I imagined it without forcing it.

A place like this. Something modest but intentional. Enough room to breathe. Enough quiet to rest. Somewhere that didn’t demand anything from you the moment you walked through the door.

Somewhere Wyatt could come home and not feel like he was still on alert.

I pictured him here. Boots by the door. A coffee mug in hand. Late nights when he didn’t say much. Mornings when he did. A life that made room for motion and stillness both.

I didn’t imagine him saving me.

I imagined us standing side by side.

Later, as the Uber eased toward Aquarium Wharf, I felt it—quiet and sure. The sense that I wasn’t circling a decision anymore. I was moving toward something that had already made space for me.

The setup for the interview was already underway when I arrived. A small Channel 4 crew, cameras angled to catch the water glittering behind us, a couple of city staffers hovering with clipboards and purpose. Natalie stood near the railing, navy dress, hair pulled back in a ponytail,

posture relaxed but commanding in the way women who knew exactly who they were tended to carry themselves.

She smiled when she saw me. Not a politician’s smile.

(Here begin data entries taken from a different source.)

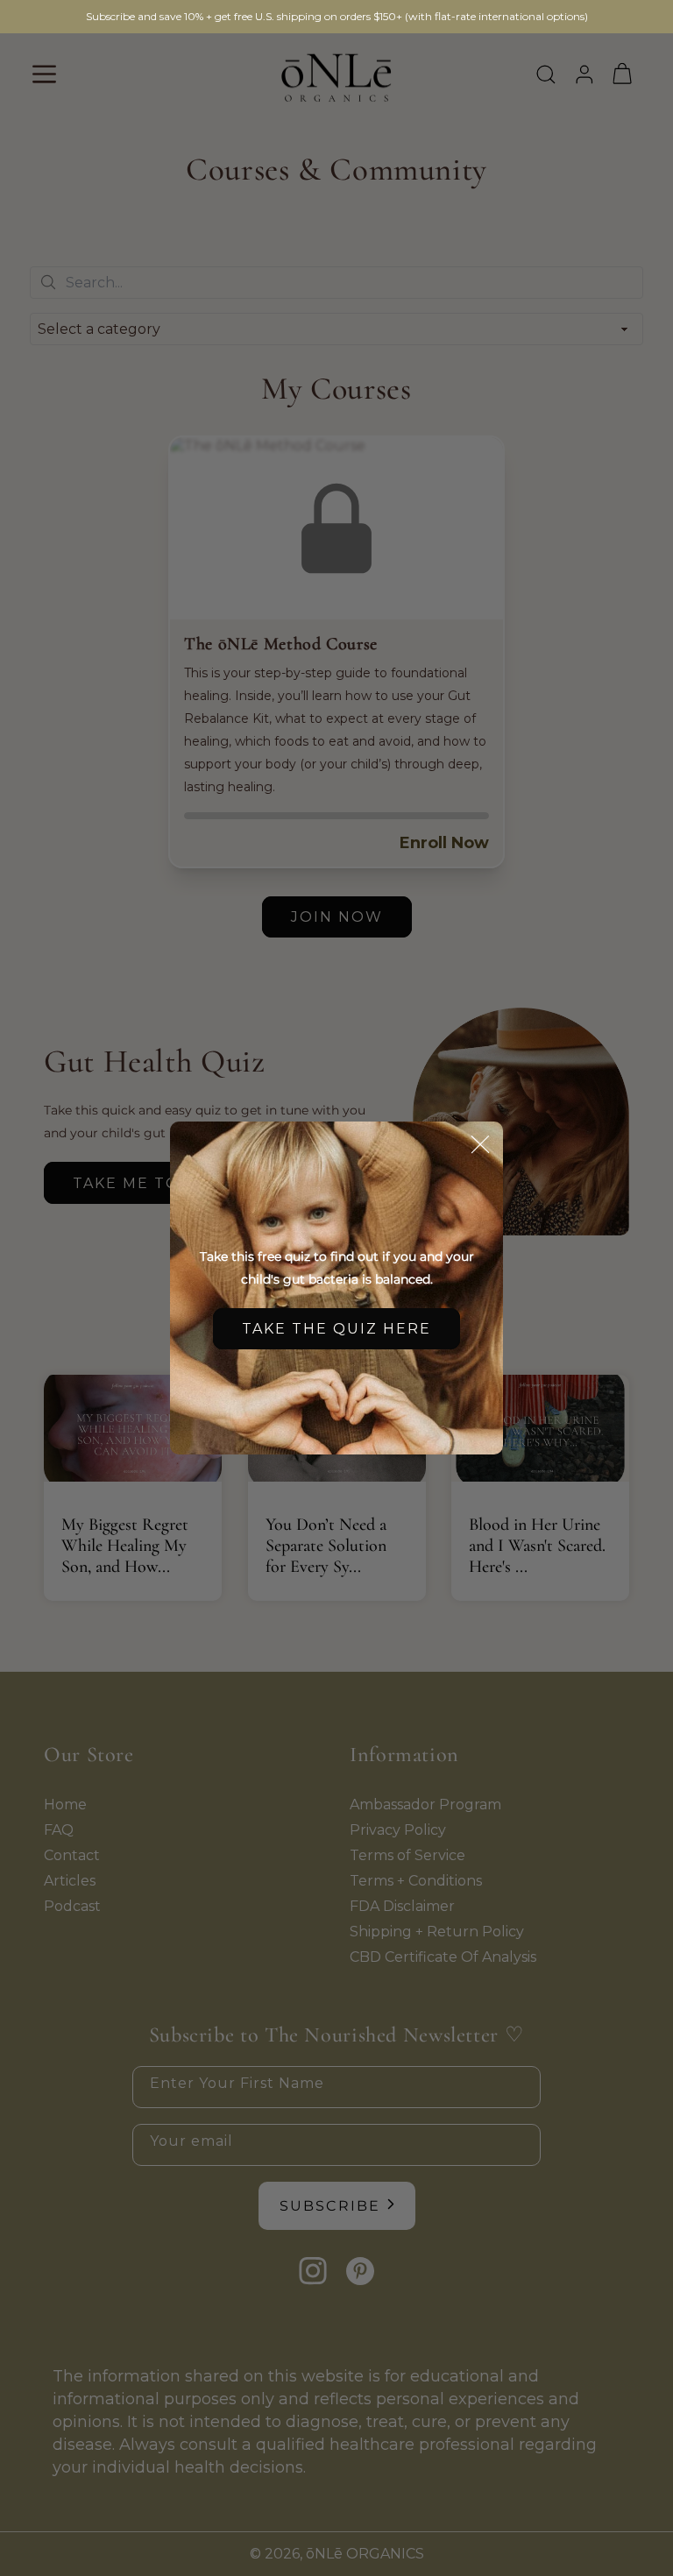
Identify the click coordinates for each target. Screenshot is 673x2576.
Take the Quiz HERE (336, 1328)
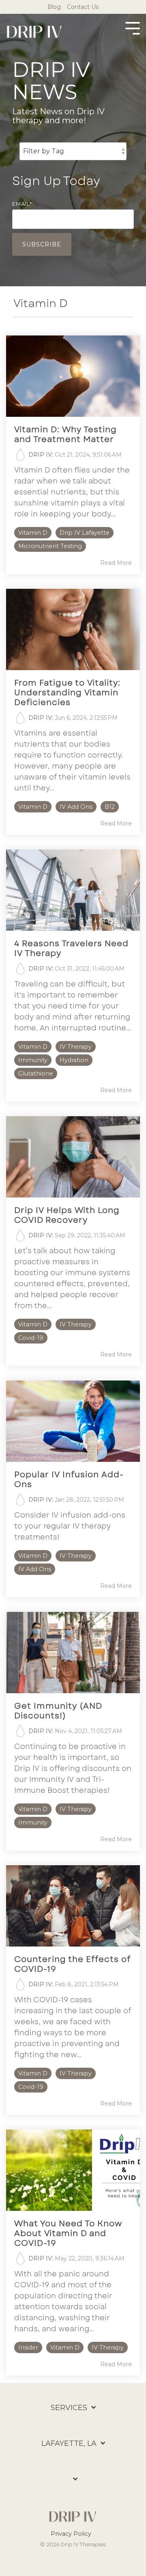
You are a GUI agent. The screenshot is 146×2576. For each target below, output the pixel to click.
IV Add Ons (76, 806)
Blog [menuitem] (54, 7)
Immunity (32, 1060)
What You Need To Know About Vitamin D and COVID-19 (68, 2233)
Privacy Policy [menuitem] (71, 2533)
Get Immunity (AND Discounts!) (58, 1711)
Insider (28, 2347)
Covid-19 (30, 1337)
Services (69, 2407)
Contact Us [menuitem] (83, 7)
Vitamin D (32, 532)
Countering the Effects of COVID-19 (72, 1964)
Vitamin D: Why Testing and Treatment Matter (65, 434)
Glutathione (35, 1073)
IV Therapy (76, 1046)
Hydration (74, 1060)
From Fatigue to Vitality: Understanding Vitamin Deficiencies (67, 692)
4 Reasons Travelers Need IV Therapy (71, 948)
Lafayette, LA (69, 2443)
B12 (110, 806)
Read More (116, 563)
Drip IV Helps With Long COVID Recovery (67, 1215)
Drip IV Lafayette (85, 532)
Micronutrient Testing (50, 546)
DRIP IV (40, 454)
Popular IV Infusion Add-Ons (69, 1479)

A human one.

“Sophie,” she said, stepping forward. “You look grounded.”

“I feel grounded,” I said, surprised again by how true it was.

Jax Moore—tall, polished, all camera-ready confidence—introduced himself and ran through the plan quickly. Short segment. Gratitude. Awareness. Keep it clean. Keep it useful.

I was ready.

The camera light flicked on.

Jax smiled into the lens. “I’m here at Aquarium Wharf with Mayor Natalie Kennedy and real-life hero Sophie Clarke?—”

“Natalie Dane,” Natalie corrected smoothly, barely breaking stride. “I got married.”

Jax blinked, then laughed. “Right. Of course. The flood. The horse.”

Natalie’s mouth curved. “Hard to forget.”

I filed that away.

Jax recovered easily. “Mayor Natalie Dane is here today thanking Sophie for her quick thinking and bravery during a dinner cruise incident that could’ve ended very differently.”